Output the stretch of lines from the one containing "Describe the element" through the last line below as a numbered list, skipping any blank lines. Leave the pictures out.

>>>

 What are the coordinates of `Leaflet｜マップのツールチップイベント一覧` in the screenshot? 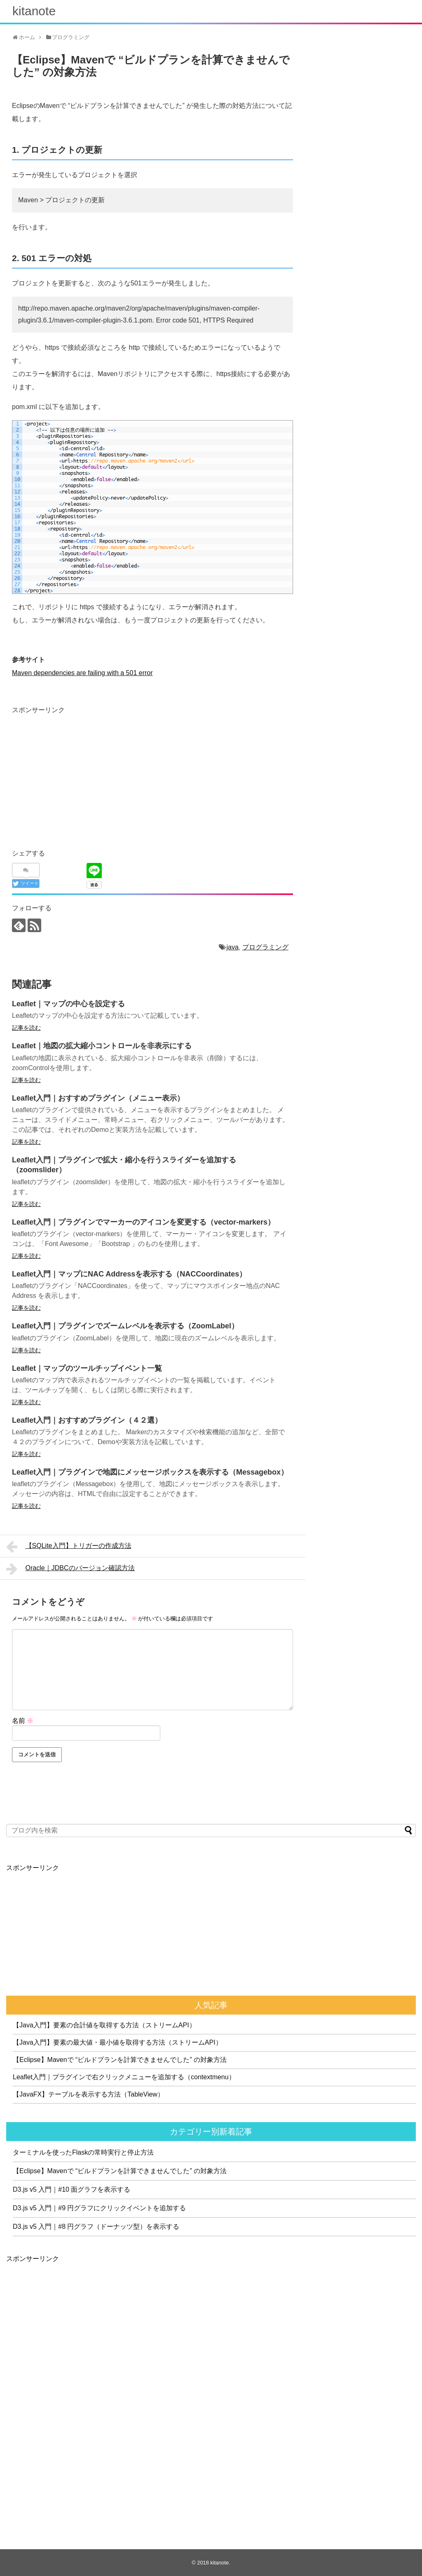 It's located at (87, 1368).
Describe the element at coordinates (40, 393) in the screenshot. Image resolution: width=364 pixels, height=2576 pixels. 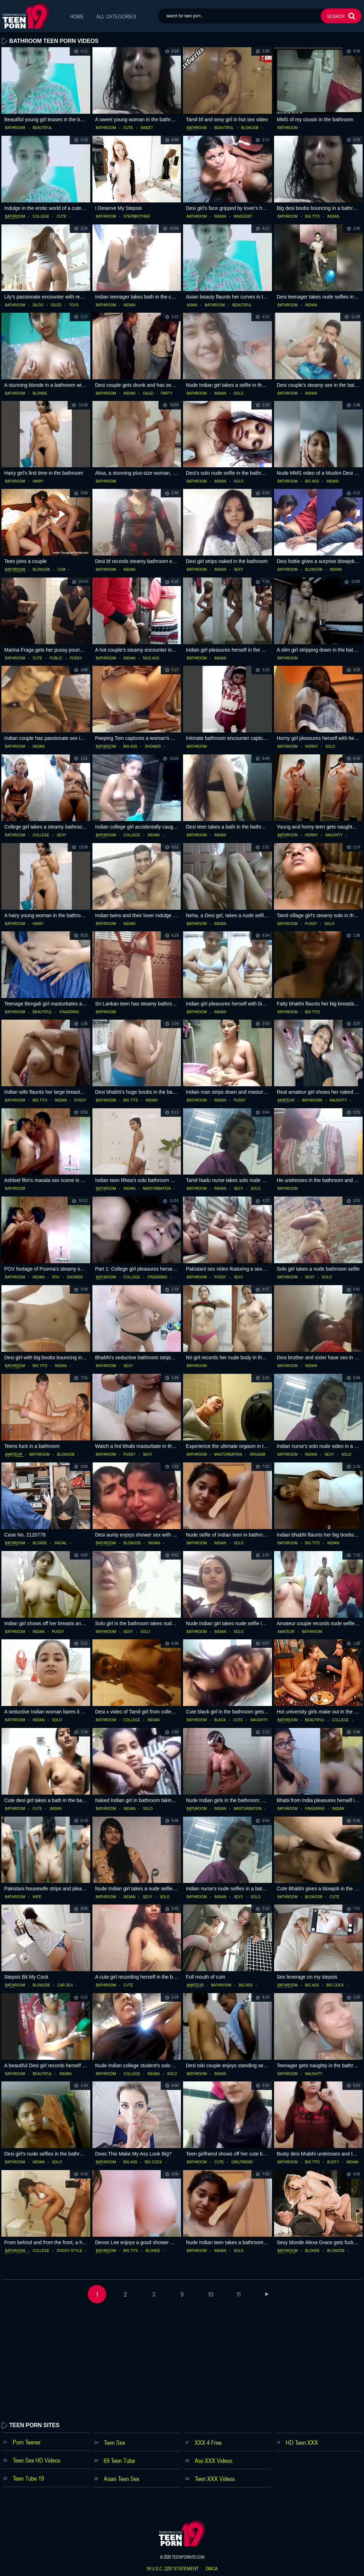
I see `blonde` at that location.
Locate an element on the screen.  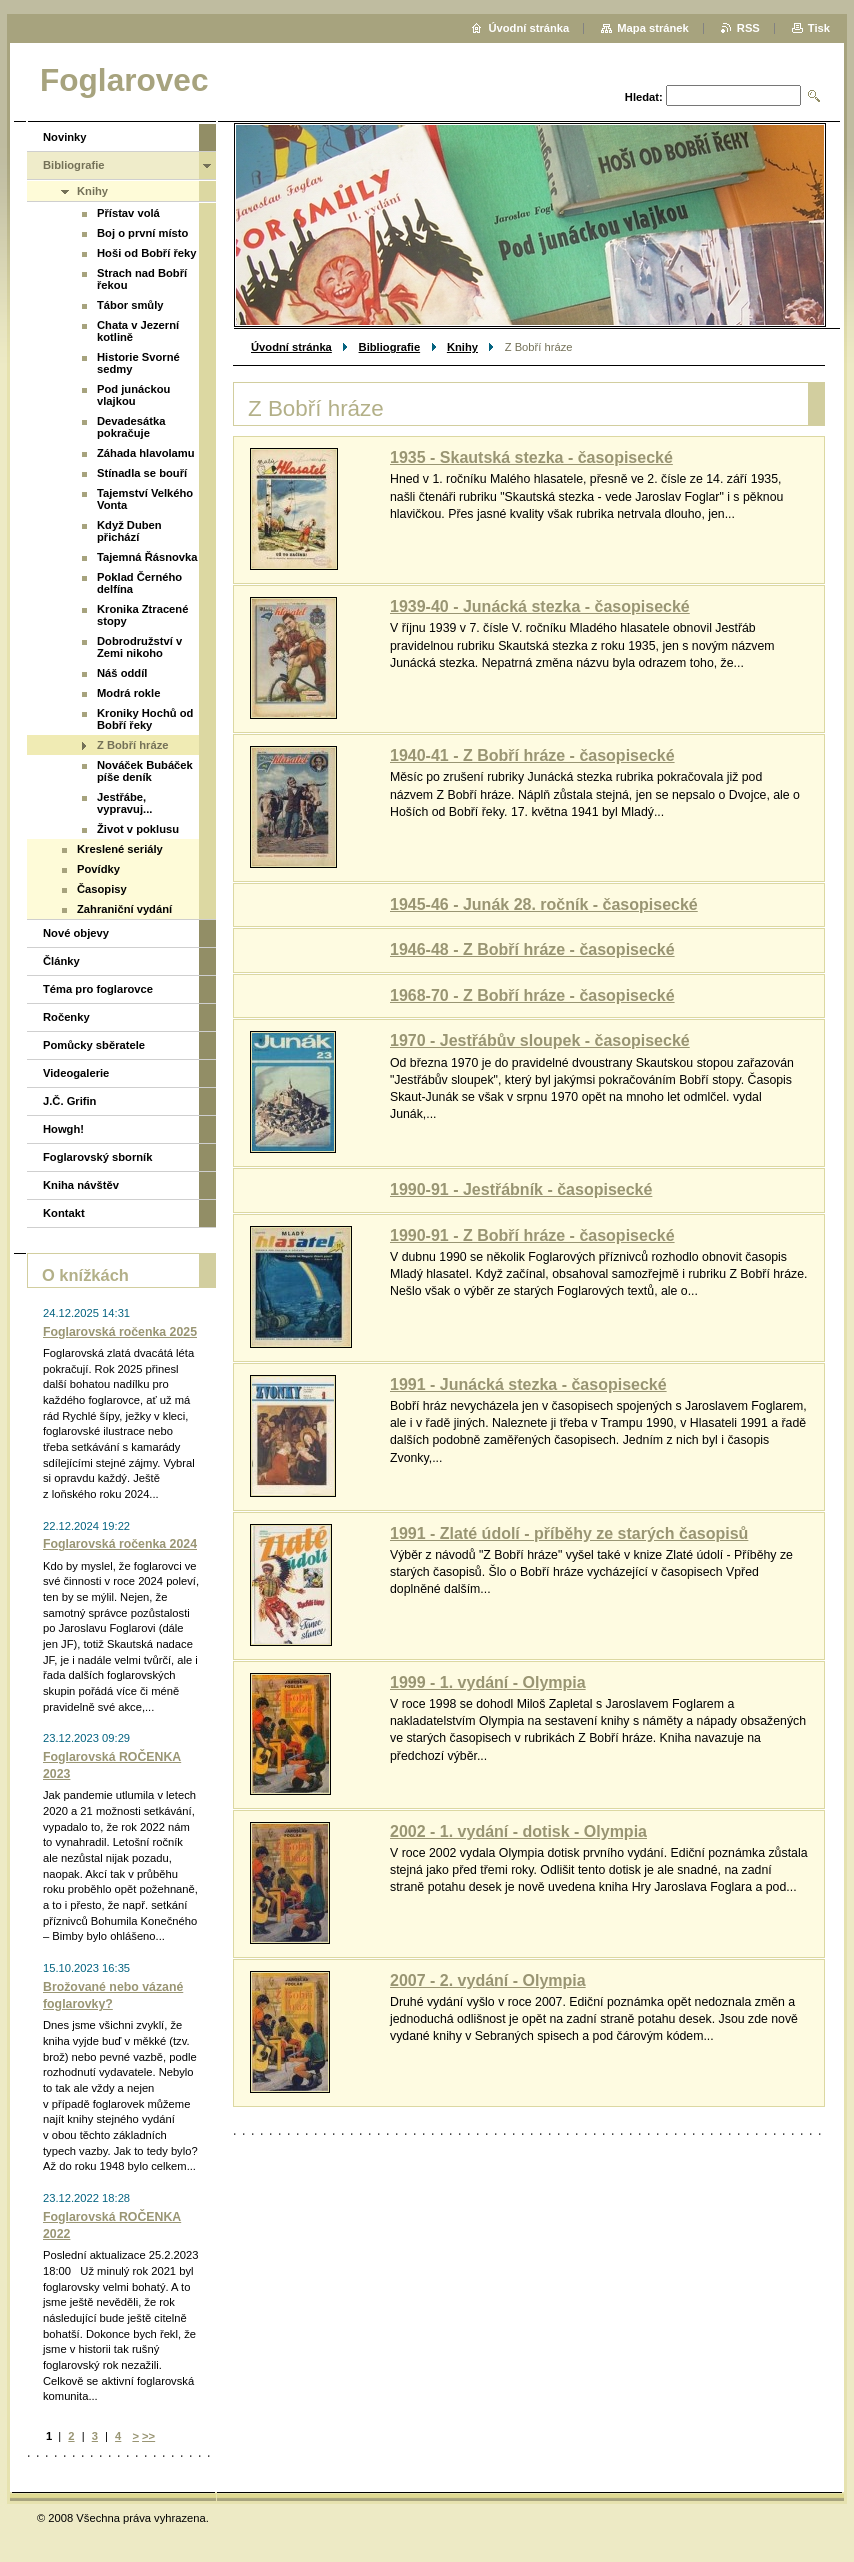
Nové objevy is located at coordinates (76, 933).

<<<

Reply ▸
1. Describe the element at coordinates (40, 393) in the screenshot. Image resolution: width=364 pixels, height=2576 pixels. 
2. I see `blonde` at that location.
3. Locate an element on the screen.  
4. Nové objevy is located at coordinates (76, 933).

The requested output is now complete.